消えた温もりの代わりに唇に触れたのは優しい感触。
「ふ......ん......」
啄ばむようなKISSを受けながら、蔵馬の身体がベッドに沈みこんだ。
「ん.....んンン.....ふっっ......」
激しさを増していく口付けに抜けるような吐息が漏れ始める。
割り入った舌は熱を持ちながら口内を翻弄していく。
唾液で濡れた舌がツ〜っと肌をなぞり、身体中に散らすのは愛撫の花。
「はっ....あぁぁんっっ.....ンァっ.....ふっ...うぅンン」
部屋中に響き渡るのは花の香りよりも甘い甘い吐息。
媚薬にも似た官能的な刺激に煽られた舌先が、中心部をなぞりだした。
「ひあっっ.....あぁぁン.....んぁっ......」
巡り巡る快感の波に流され、ひっきりなしに口をつく甘美な喘ぎ声。
滴り落ちる愛液で指を濡らし、蕾の中に差し入れれば、しなやかに仰け反る。
十分に濡れ解れきった菊座に熱い欲望を押し当て、ゆっくりと挿入していく。
「ふ....んンン......んぁっっ....」
小さく身体を震わせ、伸びてきた腕が汗ばむ逞しい背中にギュとしがみついた。
「ねぇ.....んあぁぁ....飛....ぃ...お願い.....」
トロンと蕩けた瞳が飛影を捉え、艶やかに濡れる唇から出た訴え。
緩やかに律動していた腰の動きが止まった。
「蔵馬......どうかしたか?」
「飛影......もし、今日もまた.....すぐに魔界に帰るのなら.....俺が....寝ている間に行って下さいね......あんンンっ.....」
------きっと笑顔で見送れそうにないから------
蔵馬の真意を図りかねるのか、動きを止めたままの背中に回された腕にギュッと力が入った。

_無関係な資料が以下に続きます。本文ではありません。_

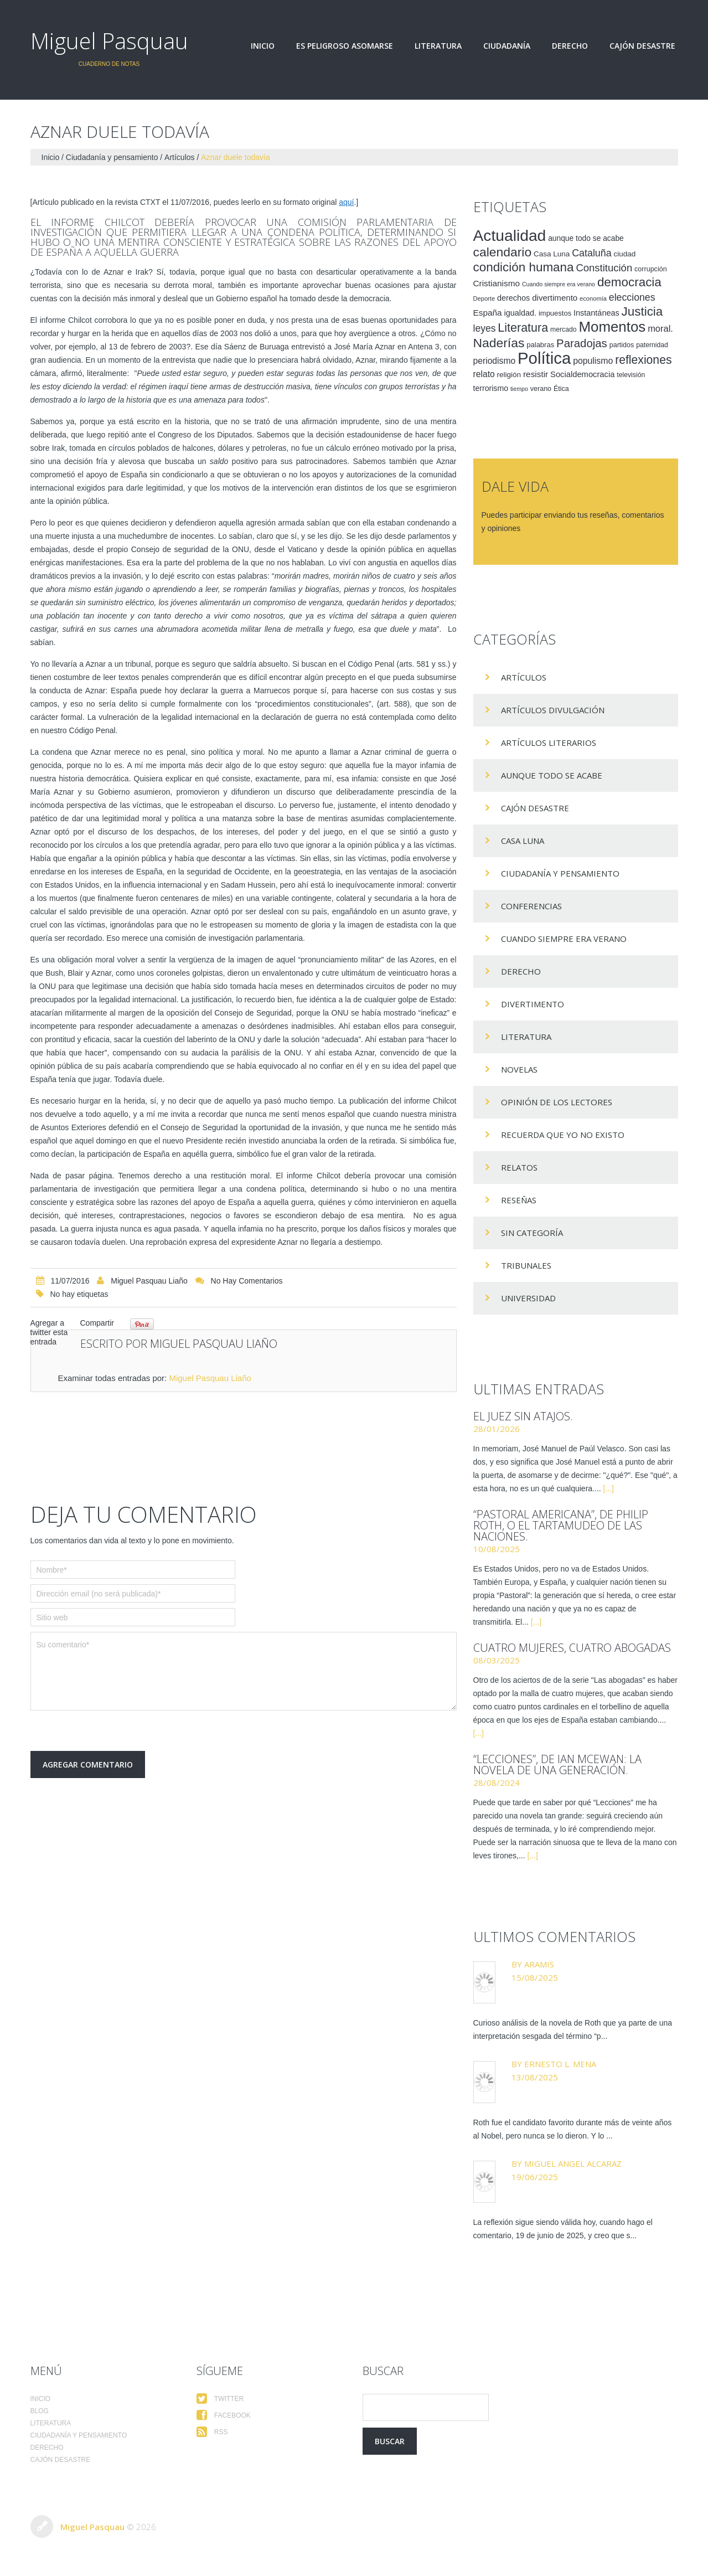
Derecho (570, 46)
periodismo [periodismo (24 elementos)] (494, 360)
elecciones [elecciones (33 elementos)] (632, 297)
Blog (39, 2411)
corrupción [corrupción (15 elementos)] (650, 269)
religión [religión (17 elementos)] (509, 374)
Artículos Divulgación (552, 709)
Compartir (97, 1322)
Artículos (179, 157)
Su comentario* (243, 1671)
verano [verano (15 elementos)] (540, 389)
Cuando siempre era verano (564, 938)
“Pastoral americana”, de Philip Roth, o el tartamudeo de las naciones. (560, 1525)
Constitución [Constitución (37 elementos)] (604, 268)
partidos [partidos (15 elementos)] (621, 345)
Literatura (438, 46)
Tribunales (526, 1265)
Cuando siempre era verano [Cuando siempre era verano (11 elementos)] (558, 284)
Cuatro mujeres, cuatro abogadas (572, 1647)
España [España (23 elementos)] (487, 312)
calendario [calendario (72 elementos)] (502, 252)
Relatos (519, 1167)
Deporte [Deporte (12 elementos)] (484, 298)
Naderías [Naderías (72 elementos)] (499, 343)
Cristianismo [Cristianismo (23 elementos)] (496, 283)
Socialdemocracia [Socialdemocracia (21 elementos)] (582, 374)
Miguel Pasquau (109, 40)
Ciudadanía (506, 46)
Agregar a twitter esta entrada (49, 1332)
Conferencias (531, 905)
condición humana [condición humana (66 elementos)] (523, 267)
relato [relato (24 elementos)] (484, 374)
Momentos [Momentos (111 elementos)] (611, 326)
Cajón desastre (642, 46)
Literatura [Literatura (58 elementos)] (523, 327)
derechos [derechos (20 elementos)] (513, 297)
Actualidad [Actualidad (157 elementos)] (509, 235)
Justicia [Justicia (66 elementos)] (642, 311)
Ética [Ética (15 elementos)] (561, 389)
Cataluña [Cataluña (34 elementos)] (592, 253)
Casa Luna (522, 840)
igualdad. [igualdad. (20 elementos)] (520, 312)
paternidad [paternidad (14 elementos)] (652, 345)
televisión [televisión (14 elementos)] (631, 375)
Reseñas (518, 1199)
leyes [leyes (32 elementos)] (484, 328)
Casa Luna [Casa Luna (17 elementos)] (552, 254)
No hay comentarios (247, 1280)
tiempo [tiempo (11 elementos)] (519, 388)
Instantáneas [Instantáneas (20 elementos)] (596, 312)
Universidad (528, 1298)
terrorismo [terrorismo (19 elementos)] (491, 388)
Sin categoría (532, 1232)
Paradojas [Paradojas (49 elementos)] (581, 343)
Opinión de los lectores (556, 1101)
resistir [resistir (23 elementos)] (535, 374)
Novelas (519, 1069)
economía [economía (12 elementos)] (593, 298)
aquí (346, 202)
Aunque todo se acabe (551, 775)
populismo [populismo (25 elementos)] (593, 360)
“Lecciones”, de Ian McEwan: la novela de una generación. (557, 1764)
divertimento (532, 1003)
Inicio (263, 46)
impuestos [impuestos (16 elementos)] (555, 313)
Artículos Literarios (548, 742)
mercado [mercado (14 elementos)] (563, 329)
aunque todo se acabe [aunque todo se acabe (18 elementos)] (586, 238)
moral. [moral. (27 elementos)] (660, 328)
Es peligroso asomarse (344, 46)
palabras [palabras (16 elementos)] (540, 345)
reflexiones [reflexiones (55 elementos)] (643, 359)
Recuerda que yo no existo (562, 1134)
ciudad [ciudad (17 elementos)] (625, 254)
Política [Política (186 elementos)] (544, 358)
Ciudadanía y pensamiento (112, 157)
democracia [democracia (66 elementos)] (629, 282)
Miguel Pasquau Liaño (149, 1280)
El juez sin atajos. (523, 1416)
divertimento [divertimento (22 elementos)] (554, 297)
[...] (608, 1488)
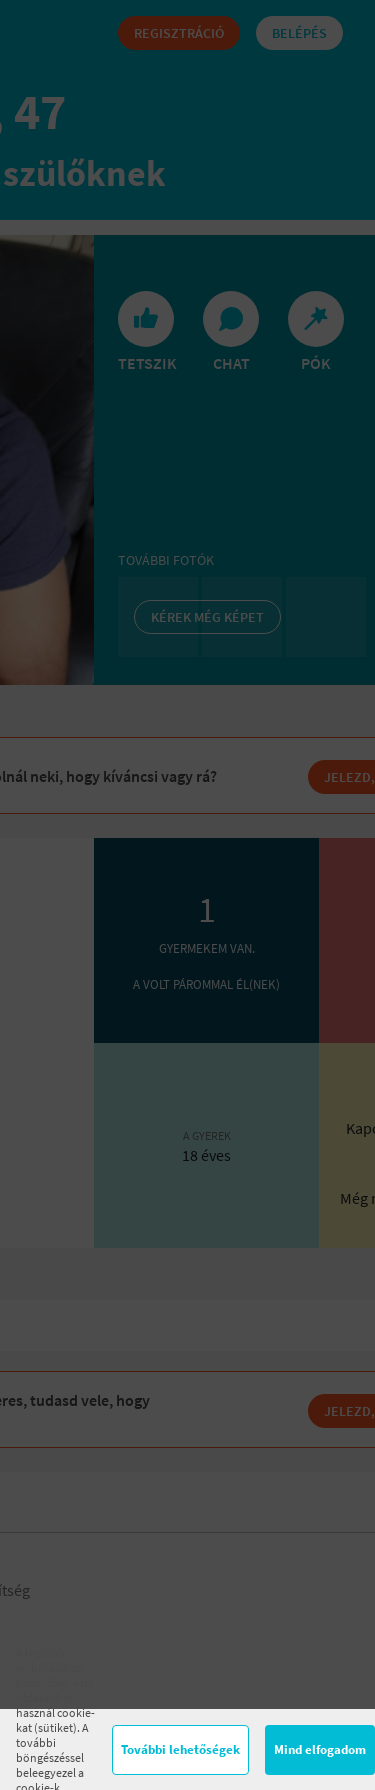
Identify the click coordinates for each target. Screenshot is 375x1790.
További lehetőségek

「飛影......早く......貴方で一杯にして.....」
零れ落ちそうな程に潤んだ瞳に見つめられ、色めく唇で願いを紡がれたら首を縦にふる以外どうすればいいと言うのだろう?
この世の全ての美を集めたとしても、眼前の存在の前ではガラクタに同じ。
その存在が口にする名前は----------
「飛影.....ねぇ、飛......んっっ....ア....ふンンっっ....」
己を呼ぶ声に心をかき乱される前に、愛らしい唇を塞ぎ打ち付ける律動を早めた。
外に出せない声が口内に溜まり、絡み合う舌を通して蔵馬の火照りが伝わってくる。
「やっっ......飛ぇ....んンンあ.....ん、ふあっ....あぁぁぁぁっぁんっっ」
燃え滾る熱い欲望が体内に放たれた瞬間、蔵馬の身体は大きな悦びに震え、真っ白な世界に意識が引きずり込まれた。